Qwen3.5-Medium: Frontier AI Performance on a Gaming PC

Alibaba's new 35B model matches Claude Sonnet 4.5 on benchmarks while running locally on an RTX 4090. Here's what you need to know.

A free model you can download right now runs on your gaming PC and matches Claude Sonnet 4.5 on benchmarks. No API bill. No subscription. Just download and go.

Alibaba released the Qwen3.5-Medium series on February 24, and the flagship 35B-A3B model is turning heads in the local AI community. The headline claim: frontier-class performance that fits in 32GB of VRAM.

The Numbers

The Qwen3.5-35B-A3B uses a sparse Mixture-of-Experts architecture. It has 35 billion total parameters but only activates 3 billion per token - that’s where the efficiency comes from.

On benchmarks, it beats or matches Claude Sonnet 4.5 across multiple categories:

  • MMLU-Pro (knowledge): 85.3%
  • MMMU-Pro (visual reasoning): 75.1%
  • SWE-bench Verified (real-world coding): 69.2%
  • LiveCodeBench v6 (competitive programming): 74.6%

The model particularly shines on visual reasoning and document understanding - categories where it trades blows with GPT-5 mini and comes out ahead in some tests.

Context length stretches to 262K tokens natively, with YaRN scaling extending that to over 1 million tokens if you have the VRAM.

Running It Locally

Here’s what the hardware requirements actually look like:

RTX 4090 (24GB): With 4-bit quantization, you can run the full model with reduced context. Users report 72.9 tokens per second - fast enough for interactive chat.

RTX 5090 or 32GB cards: Full 1-million-token context with 4-bit quantization. This is the sweet spot.
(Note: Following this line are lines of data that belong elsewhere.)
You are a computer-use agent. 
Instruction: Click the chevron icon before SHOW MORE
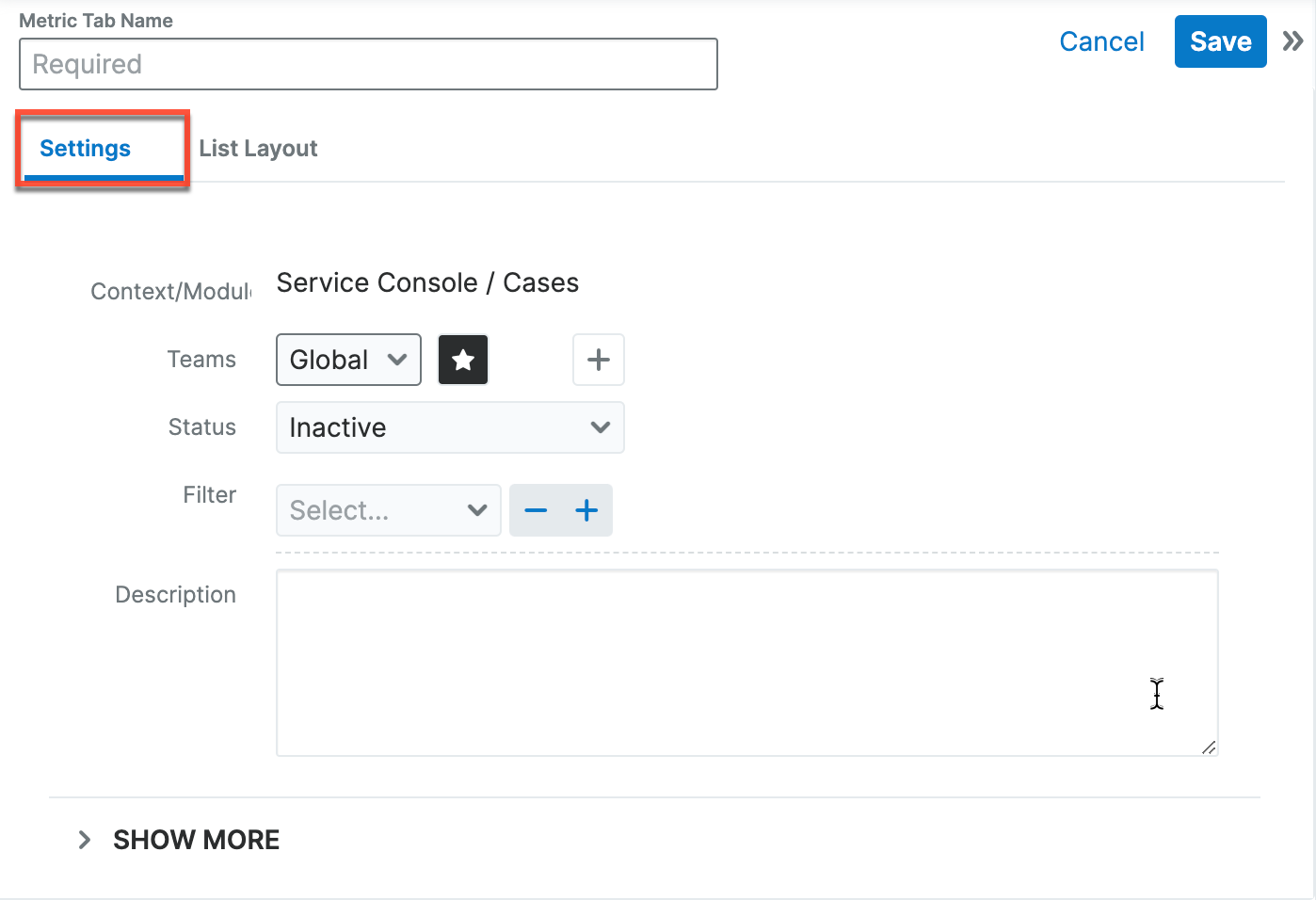click(84, 839)
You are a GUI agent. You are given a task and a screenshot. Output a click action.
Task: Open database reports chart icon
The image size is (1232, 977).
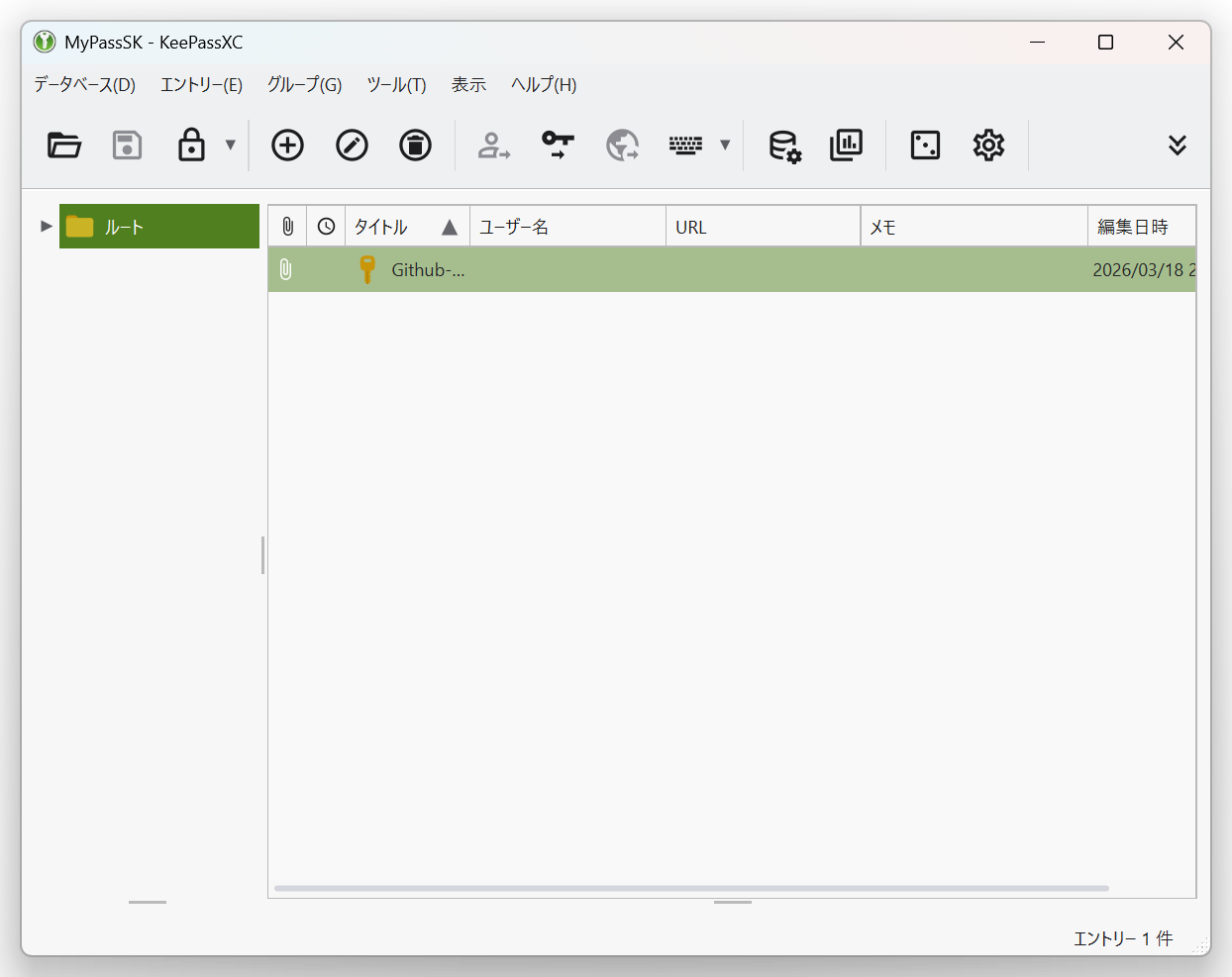pos(846,146)
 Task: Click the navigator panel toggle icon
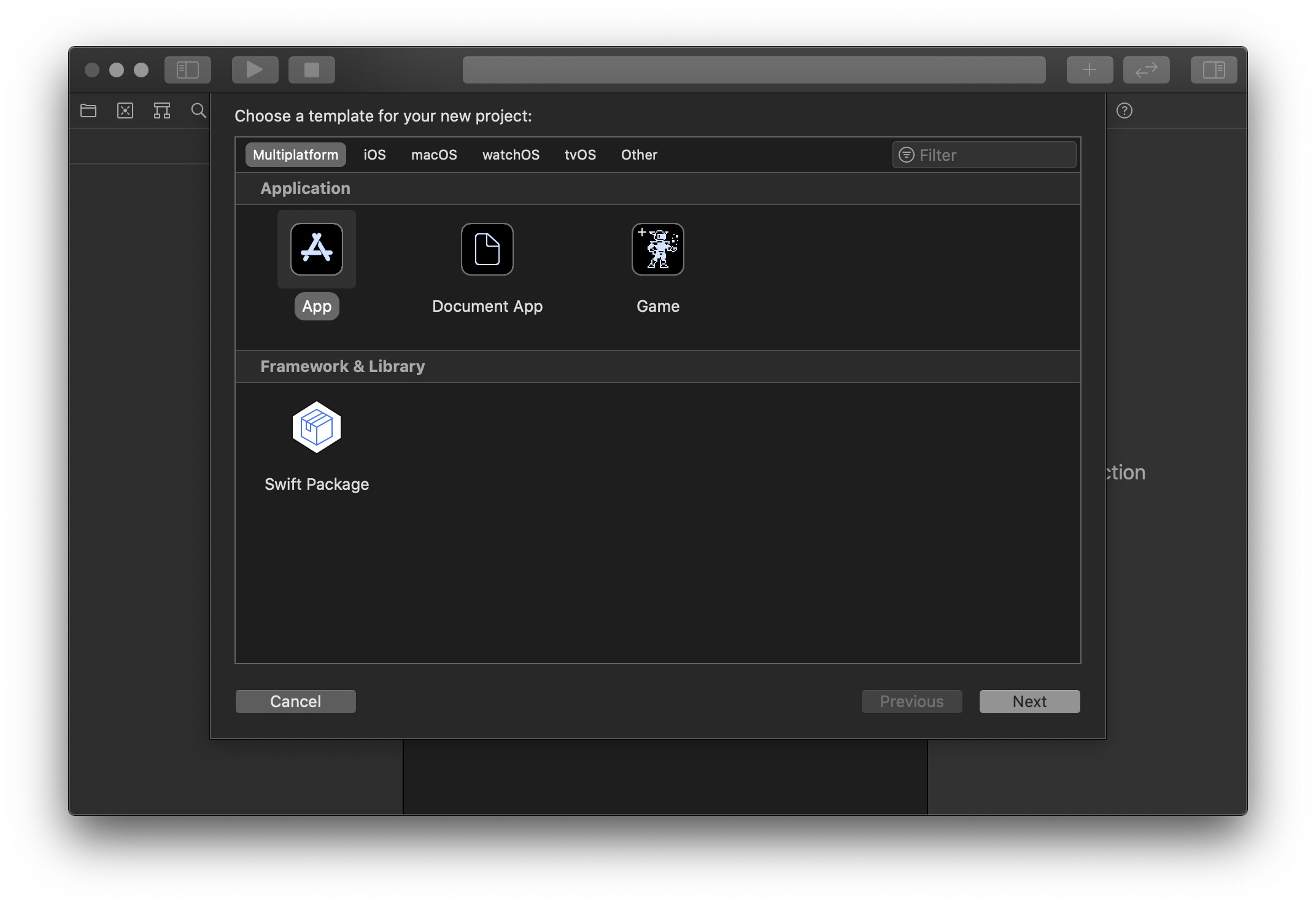click(187, 69)
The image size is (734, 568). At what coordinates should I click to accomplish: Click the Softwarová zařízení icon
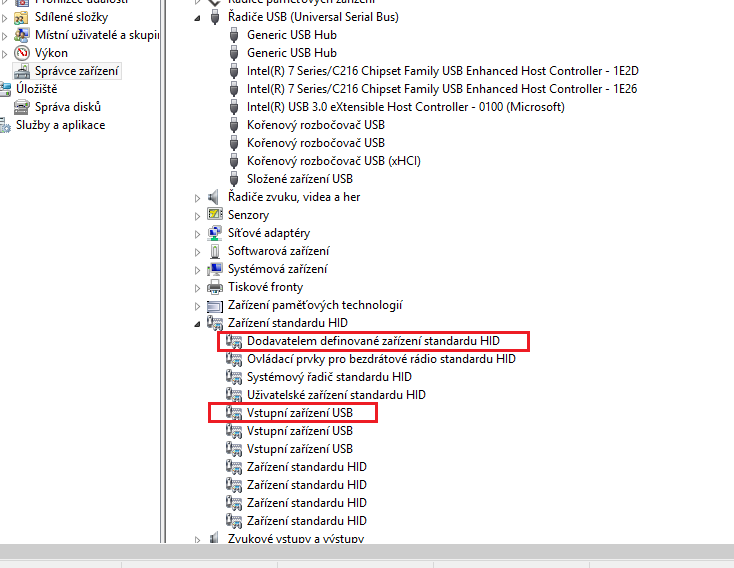[x=214, y=251]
Apple Silicon (M3/M4 Max): Over 100 tokens per second on M4 Max with 4-bit quantization using MLX optimization. The unified memory architecture helps significantly.

The 4-bit quantization is what makes this work. Alibaba claims it’s “near-lossless” - meaning compressed performance almost matches the full-precision version.

Setup is straightforward:

ollama pull qwen3.5:35b-a3b
ollama run qwen3.5:35b-a3b

Or through LM Studio, llama.cpp, or the SGLang framework for more control.

The Full Lineup

The Medium series includes four models:

ModelTotal ParamsActive ParamsUse Case
Qwen3.5-FlashHosted-API access, 1M context
Qwen3.5-35B-A3B35B3BBest efficiency/quality ratio
Qwen3.5-122B-A10B122B10BHigher quality, more VRAM
Qwen3.5-27B27B27BDense model, maximum quality per param

All ship under Apache 2.0. Download, modify, deploy commercially - no restrictions.

What It’s Good At

The 35B-A3B excels at:

  • Coding: 69.2% on SWE-bench Verified is competitive with models that cost money per token
  • Document analysis: Native multimodal support handles images and video
  • Long-context work: 262K native context, extensible to 1M+
  • Tool calling: Built-in agentic capabilities

The model supports 201 languages and dialects, and includes both “thinking mode” (extended reasoning) and “instruct mode” (direct responses).

The Caveats

We covered the censorship patterns in Qwen models when Qwen 3.5 launched earlier this month. The short version: instruct-tuned versions contain documented alignment to Chinese government positions on topics like Taiwan, Tiananmen Square, and Xinjiang.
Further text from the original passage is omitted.